• [QUOTED TEXT]
:::::
New York—The selection committee behind the Emerging Designers Diamond Initiative has picked the first six designers who will participate in the Lorraine Schwartz-backed program intended to create equity for minority jewelry designers.
Created by Schwartz and the Natural Diamond Council, the initiative launched in January
and offers a total of $1 million of diamond credit to BIPOC (Black, Indigenous and people of color) designers.
The idea behind the program is to remove a barrier to entry to designing with diamonds—receiving and establishing a line of credit—and to allow designers to establish relationships with diamond dealers.
The plan is for the credit to be extended in increments of $20,000, to a total of 50 designers.
Last week, the committee—which is comprised of Schwartz, NDC CEO David Kellie, celebrity stylist Jason Rembert and Vanity Fair Fashion Director Nicole Chapoteau—revealed the names of the first six designers selected.
They are as follows.
Constance Polamalu, Birthright Foundry
Polamalu is an American-Samoan woman and first-generation jeweler who is based in Annapolis, Maryland.
A new mother ignited by the turmoil of 2020, she launched her jewelry brand, Birthright Foundry
, as a way to preserve and resurrect culturally significant stories.
The Samoan oratory culture runs through Polamalu’s veins; she considers English her first language and jewelry her second, with all her design stories written in metal.
In addition to being a new mom and the founder and CEO of Birthright Foundry, Polamalu works as the chief operating officer at Maryland independent Zachary’s Jewelers.
Dorian Webb, Dorian Webb
Inspired by the artistry of Venetian glassblowing, she started out combining Murano glass with gemstones to create colorful, handcrafted pieces sold by high-end retailers in the United States, including Neiman Marcus, as well as in Canada and Japan.
Her work has garnered numerous awards. In 2019, it landed her a solo exhibition at the Thelma Harris Art Gallery in Oakland and she was a finalist in the 2021 edition of TheNextNow, Ylang 23’s competition for emerging jewelry designers.
After relocating from New York to Oakland, California, Webb re-evaluated her company’s goals and business model and decided to focus on online direct-to-consumer sales. She also launched Uplift, a project that created pop-up stores in empty spaces in downtown Oakland for Black businesses, artisans, and artists.
An avid reader, Webb pens a monthly column for a local magazine and is working on a coffee-table book that demonstrates the existence of an influential, polyrhythmic African-American design aesthetic, and showcases often-overlooked Black artists and designers.
:::::
• [DATA EXTRACT]
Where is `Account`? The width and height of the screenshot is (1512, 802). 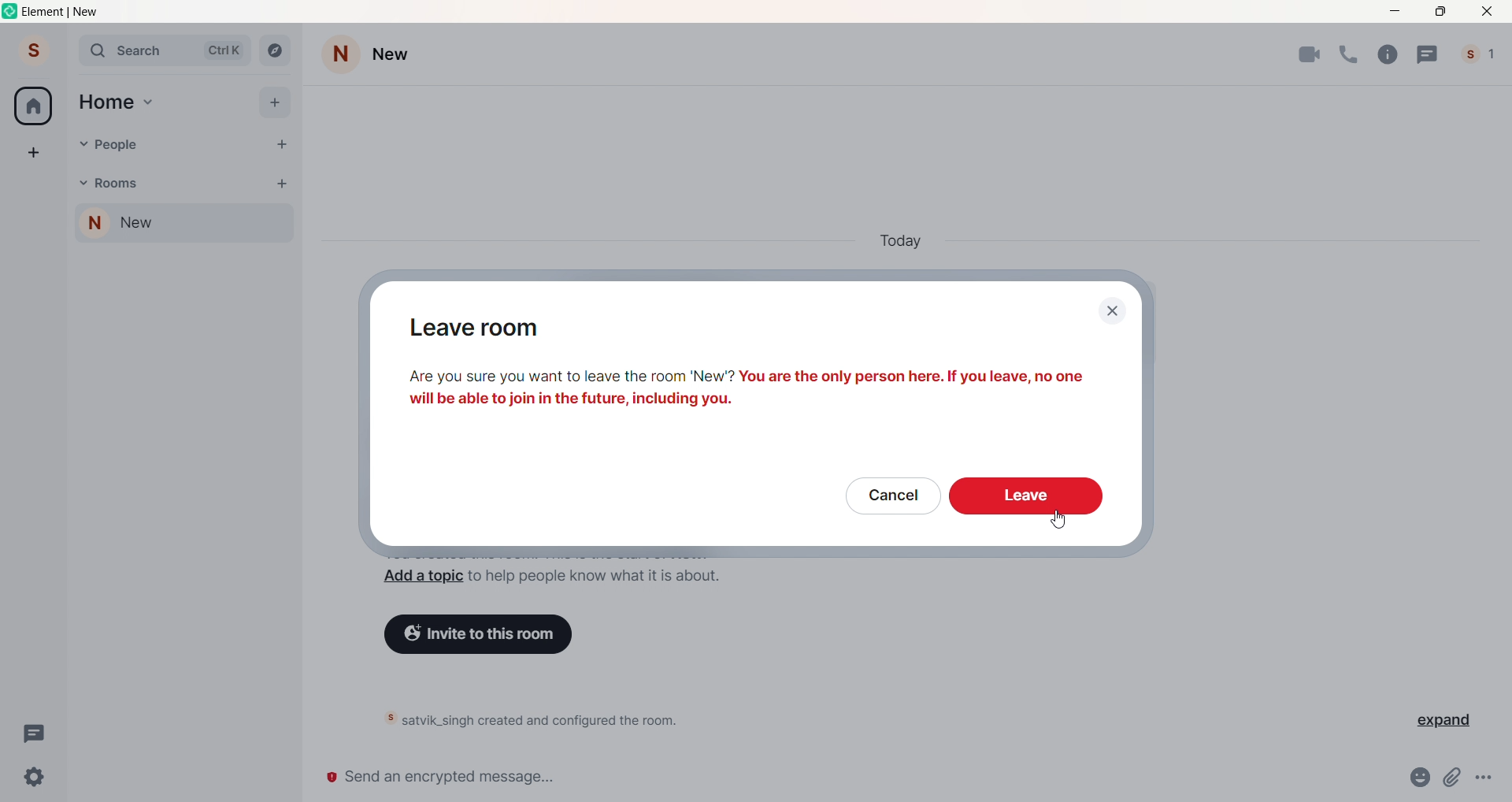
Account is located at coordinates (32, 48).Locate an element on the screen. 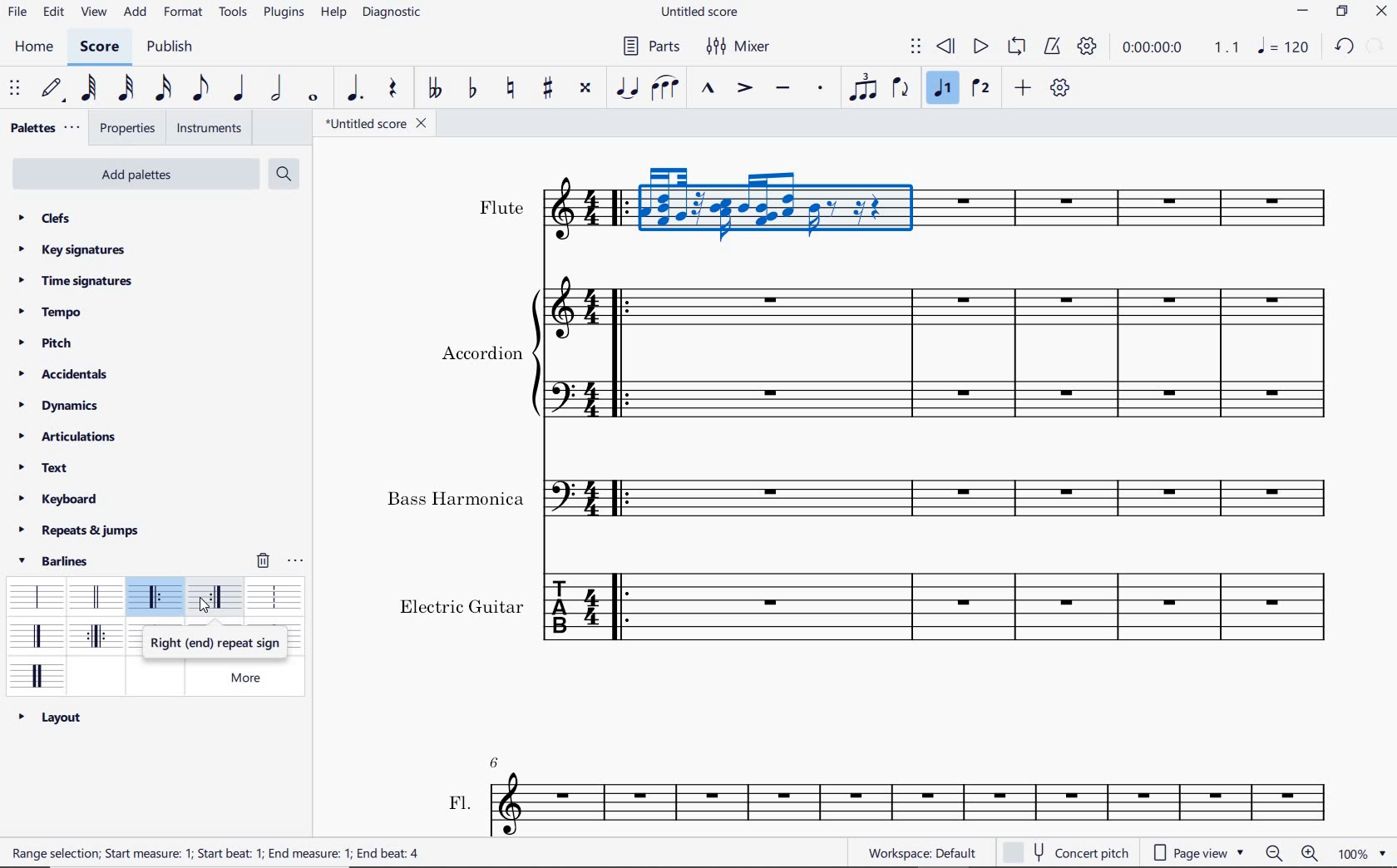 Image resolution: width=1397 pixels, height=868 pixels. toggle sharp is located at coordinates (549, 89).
:::::
• [WHAT IS ASKED]
**a)** Answer these questions from the diamond initiative article:
(i) What total amount of diamond credit does the initiative offer?
(ii) In which city is Constance Polamalu based?
(iii) Which gallery held a solo exhibition of Dorian Webb's work in 2019?
**b)** Decide whether each statement agrees with the diamond initiative article:
(i) The credit is to be extended in increments of $20,000 to a total of 50 designers.
(ii) Constance Polamalu considers jewelry her first language.
(iii) Dorian Webb won the 2021 edition of TheNextNow.
**c)** Print the part of the diamond initiative article starting at "They are as" and ending at "culturally significant stories.".

• [IN RESPONSE]
**a)**
(i) $1 million
(ii) Annapolis, Maryland
(iii) The Thelma Harris Art Gallery in Oakland

**b)**
(i) Yes: "The plan is for the credit to be extended in increments of $20,000, to a total of 50 designers."
(ii) No: "she considers English her first language and jewelry her second"
(iii) No: "she was a finalist in the 2021 edition of TheNextNow"

**c)**
They are as follows.
Constance Polamalu, Birthright Foundry
Polamalu is an American-Samoan woman and first-generation jeweler who is based in Annapolis, Maryland.
A new mother ignited by the turmoil of 2020, she launched her jewelry brand, Birthright Foundry
, as a way to preserve and resurrect culturally significant stories.